━━━━━ Records supplied ━━━━━
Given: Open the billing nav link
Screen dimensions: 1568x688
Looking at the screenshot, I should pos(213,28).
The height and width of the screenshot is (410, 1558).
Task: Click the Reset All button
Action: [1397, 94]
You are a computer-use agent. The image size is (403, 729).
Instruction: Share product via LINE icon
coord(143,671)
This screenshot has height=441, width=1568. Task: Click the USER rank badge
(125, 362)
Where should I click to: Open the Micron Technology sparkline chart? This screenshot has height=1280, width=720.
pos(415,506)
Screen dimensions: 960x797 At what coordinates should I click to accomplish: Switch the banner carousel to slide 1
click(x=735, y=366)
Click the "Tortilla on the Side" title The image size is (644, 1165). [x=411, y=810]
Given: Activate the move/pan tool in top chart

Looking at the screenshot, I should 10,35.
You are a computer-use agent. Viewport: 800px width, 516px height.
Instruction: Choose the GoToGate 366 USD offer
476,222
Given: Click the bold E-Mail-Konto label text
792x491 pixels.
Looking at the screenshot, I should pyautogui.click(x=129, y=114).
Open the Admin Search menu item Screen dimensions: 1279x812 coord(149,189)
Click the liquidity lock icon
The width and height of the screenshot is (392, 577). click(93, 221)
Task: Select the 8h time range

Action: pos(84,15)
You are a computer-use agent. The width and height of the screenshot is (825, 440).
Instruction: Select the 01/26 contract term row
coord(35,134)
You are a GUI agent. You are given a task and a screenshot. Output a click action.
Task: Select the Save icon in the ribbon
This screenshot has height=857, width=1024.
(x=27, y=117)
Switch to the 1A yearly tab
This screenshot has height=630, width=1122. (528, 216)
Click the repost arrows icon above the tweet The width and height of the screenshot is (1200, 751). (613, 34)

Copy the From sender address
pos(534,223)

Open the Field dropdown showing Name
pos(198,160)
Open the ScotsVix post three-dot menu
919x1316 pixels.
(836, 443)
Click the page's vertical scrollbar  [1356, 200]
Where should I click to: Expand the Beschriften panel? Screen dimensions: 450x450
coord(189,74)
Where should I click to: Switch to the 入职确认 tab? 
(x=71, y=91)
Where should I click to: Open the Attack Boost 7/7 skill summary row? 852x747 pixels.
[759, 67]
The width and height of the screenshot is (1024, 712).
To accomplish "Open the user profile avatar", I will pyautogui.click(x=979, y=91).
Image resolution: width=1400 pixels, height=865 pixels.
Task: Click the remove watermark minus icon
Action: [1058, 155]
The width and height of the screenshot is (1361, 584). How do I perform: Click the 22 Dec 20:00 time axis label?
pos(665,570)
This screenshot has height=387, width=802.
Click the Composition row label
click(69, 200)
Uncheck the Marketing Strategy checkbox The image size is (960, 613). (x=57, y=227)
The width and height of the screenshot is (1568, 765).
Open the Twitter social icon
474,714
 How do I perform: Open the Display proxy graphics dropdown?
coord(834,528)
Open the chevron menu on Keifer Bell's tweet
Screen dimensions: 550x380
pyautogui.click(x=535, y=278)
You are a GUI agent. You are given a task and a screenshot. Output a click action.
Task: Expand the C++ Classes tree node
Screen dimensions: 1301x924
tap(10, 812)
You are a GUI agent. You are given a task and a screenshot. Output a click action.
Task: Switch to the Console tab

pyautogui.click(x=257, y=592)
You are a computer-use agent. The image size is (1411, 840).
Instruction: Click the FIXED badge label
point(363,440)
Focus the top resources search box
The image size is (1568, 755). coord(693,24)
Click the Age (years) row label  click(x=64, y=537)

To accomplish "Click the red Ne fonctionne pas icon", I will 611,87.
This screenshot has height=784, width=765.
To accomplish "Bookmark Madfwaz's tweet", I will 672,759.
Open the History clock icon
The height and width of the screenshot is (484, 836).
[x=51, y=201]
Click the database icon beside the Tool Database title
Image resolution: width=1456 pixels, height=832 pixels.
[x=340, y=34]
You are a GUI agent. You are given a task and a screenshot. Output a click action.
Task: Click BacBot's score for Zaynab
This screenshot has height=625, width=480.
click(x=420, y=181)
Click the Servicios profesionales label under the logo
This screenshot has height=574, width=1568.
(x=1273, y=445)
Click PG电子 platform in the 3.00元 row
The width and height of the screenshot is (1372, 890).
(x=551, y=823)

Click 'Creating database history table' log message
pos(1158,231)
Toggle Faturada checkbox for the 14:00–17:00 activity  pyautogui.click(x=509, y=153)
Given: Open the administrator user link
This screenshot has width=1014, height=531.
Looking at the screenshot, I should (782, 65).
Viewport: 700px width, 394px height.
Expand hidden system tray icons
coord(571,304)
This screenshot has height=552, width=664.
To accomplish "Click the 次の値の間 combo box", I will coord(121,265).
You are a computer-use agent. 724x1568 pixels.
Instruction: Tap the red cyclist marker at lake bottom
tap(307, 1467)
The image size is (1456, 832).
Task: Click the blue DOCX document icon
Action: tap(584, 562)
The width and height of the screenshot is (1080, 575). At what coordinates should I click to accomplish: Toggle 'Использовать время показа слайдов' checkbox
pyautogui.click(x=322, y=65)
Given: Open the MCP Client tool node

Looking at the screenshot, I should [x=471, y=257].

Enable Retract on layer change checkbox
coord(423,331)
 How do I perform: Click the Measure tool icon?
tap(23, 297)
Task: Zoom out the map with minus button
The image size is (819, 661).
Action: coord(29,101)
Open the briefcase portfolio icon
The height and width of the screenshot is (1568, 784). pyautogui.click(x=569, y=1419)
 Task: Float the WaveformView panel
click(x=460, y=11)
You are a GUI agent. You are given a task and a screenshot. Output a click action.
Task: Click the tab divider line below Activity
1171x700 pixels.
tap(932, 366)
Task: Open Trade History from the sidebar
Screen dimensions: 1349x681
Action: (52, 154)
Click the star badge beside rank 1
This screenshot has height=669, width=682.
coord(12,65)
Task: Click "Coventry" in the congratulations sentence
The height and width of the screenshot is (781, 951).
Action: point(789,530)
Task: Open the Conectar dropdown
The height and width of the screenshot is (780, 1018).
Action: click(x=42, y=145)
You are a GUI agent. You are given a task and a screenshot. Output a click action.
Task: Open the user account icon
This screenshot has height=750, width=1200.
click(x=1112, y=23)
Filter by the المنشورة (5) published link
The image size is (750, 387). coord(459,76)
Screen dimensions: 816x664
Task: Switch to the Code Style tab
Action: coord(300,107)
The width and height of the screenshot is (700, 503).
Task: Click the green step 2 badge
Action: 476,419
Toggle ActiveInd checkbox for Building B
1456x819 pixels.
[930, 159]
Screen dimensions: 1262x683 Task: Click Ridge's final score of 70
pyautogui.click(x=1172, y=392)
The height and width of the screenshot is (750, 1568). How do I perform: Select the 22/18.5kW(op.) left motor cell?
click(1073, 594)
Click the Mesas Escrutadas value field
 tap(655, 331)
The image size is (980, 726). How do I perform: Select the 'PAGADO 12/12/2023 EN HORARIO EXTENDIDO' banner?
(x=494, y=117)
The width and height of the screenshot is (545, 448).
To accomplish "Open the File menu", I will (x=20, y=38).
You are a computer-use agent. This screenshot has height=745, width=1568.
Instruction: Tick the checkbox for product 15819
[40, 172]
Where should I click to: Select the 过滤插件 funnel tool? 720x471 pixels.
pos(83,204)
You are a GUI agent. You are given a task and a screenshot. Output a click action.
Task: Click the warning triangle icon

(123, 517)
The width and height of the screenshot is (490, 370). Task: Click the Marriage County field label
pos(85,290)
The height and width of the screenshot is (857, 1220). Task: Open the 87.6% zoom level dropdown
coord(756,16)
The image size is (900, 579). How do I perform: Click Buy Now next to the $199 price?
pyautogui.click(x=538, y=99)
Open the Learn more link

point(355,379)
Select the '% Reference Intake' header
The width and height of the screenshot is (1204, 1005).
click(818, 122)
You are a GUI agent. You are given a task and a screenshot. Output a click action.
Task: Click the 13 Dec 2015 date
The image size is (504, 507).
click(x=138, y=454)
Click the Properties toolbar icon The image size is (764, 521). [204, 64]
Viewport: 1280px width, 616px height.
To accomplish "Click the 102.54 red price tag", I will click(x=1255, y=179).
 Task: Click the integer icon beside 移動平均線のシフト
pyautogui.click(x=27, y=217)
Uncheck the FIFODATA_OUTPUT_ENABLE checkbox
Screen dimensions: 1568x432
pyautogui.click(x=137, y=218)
━━━━━
Starting with the line that holds "Where should I click to: Expand" and ending with the line that holds "Uncheck the Marketing", retype every line in the data above exactly, and nothing else.

◆ **Result for this exercise**
Where should I click to: Expand the Beschriften panel? Screen dimensions: 450x450
coord(189,74)
Where should I click to: Switch to the 入职确认 tab? 
(x=71, y=91)
Where should I click to: Open the Attack Boost 7/7 skill summary row? 852x747 pixels.
[759, 67]
The width and height of the screenshot is (1024, 712).
To accomplish "Open the user profile avatar", I will pyautogui.click(x=979, y=91).
Image resolution: width=1400 pixels, height=865 pixels.
Task: Click the remove watermark minus icon
Action: [1058, 155]
The width and height of the screenshot is (1361, 584). How do I perform: Click the 22 Dec 20:00 time axis label?
pos(665,570)
This screenshot has height=387, width=802.
Click the Composition row label
click(69, 200)
Uncheck the Marketing Strategy checkbox The image size is (960, 613). (x=57, y=227)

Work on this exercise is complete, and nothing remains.